Timing is perfect. There are two large goat shows next week. One ADGA show (State Fair) and a second UDGA (Utah Dairy Goat Association) show. I plan on attending both shows. My question is this: What can I expect from these shows? Is it a good idea to purchase a first goat from a show? My goal is to find an experience breeder who will offer support over the next few months/years when I need it. I do not want to be a nuisance. Is there a down time at these shows? When is the best time to ask questions? Any particular questions I should be asking? 

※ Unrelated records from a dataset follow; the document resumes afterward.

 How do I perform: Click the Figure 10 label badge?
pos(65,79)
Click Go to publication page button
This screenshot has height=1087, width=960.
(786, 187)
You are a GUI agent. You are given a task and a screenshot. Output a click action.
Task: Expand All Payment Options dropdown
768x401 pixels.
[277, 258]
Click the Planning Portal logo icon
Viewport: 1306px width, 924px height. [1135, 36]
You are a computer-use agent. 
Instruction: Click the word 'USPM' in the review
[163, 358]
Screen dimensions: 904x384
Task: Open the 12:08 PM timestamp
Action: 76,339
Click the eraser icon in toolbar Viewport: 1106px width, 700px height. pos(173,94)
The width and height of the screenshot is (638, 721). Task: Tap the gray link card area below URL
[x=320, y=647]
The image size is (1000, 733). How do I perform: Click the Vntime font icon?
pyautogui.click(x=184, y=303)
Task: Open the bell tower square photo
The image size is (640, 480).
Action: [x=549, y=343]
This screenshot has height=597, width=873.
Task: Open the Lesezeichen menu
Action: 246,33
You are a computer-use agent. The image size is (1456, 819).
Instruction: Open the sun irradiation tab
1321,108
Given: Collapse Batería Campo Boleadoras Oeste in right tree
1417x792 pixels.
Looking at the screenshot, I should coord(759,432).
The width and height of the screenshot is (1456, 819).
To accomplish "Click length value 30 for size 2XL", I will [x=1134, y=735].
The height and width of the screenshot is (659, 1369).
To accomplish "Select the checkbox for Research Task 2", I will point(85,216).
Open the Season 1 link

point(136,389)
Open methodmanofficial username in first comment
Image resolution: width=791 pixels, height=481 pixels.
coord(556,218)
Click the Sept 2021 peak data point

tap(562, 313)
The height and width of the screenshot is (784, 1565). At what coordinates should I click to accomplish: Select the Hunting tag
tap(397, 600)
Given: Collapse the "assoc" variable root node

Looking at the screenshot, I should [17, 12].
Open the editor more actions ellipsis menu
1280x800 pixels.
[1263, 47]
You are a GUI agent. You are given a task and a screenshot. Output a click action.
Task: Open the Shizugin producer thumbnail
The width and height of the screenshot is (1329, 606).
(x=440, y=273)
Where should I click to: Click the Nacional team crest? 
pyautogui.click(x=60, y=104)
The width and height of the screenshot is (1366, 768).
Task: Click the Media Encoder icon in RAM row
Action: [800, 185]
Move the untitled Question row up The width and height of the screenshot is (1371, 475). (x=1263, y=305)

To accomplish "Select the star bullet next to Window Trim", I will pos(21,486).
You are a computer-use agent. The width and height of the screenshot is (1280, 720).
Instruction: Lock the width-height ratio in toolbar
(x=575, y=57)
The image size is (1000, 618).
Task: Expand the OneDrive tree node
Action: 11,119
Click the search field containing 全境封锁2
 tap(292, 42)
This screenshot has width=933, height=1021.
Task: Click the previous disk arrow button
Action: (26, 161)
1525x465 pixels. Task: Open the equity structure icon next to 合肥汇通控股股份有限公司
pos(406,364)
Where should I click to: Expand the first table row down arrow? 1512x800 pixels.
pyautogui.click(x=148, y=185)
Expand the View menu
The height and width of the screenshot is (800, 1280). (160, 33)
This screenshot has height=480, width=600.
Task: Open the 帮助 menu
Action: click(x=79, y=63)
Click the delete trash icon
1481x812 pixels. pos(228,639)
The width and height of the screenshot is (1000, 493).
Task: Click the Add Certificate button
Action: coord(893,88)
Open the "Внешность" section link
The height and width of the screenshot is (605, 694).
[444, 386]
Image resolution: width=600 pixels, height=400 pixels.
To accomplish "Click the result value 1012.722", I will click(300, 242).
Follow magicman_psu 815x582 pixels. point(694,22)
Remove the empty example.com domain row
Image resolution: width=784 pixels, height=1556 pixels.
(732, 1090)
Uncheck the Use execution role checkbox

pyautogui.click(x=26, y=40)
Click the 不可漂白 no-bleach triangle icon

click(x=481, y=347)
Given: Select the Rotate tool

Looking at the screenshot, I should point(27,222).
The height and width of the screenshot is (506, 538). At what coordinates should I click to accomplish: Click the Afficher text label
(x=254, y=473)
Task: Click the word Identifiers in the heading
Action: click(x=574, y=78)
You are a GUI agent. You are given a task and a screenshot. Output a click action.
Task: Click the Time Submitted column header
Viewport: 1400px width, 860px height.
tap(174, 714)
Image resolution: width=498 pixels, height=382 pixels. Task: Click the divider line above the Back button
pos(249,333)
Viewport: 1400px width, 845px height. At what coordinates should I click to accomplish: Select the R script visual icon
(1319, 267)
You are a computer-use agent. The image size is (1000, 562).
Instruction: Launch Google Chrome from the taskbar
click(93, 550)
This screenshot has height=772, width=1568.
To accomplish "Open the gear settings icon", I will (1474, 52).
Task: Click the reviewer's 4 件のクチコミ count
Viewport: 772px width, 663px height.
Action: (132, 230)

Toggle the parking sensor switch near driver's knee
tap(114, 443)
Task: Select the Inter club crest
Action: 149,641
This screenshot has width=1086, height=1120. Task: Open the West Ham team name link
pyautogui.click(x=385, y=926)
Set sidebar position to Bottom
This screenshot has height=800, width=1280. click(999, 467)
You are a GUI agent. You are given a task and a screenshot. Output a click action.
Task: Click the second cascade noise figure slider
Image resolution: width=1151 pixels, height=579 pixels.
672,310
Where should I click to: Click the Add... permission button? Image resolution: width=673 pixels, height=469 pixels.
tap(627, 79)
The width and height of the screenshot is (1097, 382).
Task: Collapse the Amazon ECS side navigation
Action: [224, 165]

I have not decided on a specific bred yet. I’m even open to cross breeds. Each breed is adorable and have their own benefits. At this point my focus is to find healthy, friendly animals. These will be lifelong family pets so I don’t want a “lemon” sneaking in. I’ll get attached to her and that’s that, lawn ornament. I’m looking to buy a doe in milk and one older doeling who can be bred this fall. Will these be good first goats? It seems logical that these shows are a great place to find a trustworthy breeder with goats for sale. 

Thank you for any advice.
Michelle


----------



## naturalgoats (Jan 3, 2011)

I think I personally would prefer to find a breeder (and maybe even a goat) that you like at the fair and then arrange to visit the farm,taste the milk, and meet the parents before you buy...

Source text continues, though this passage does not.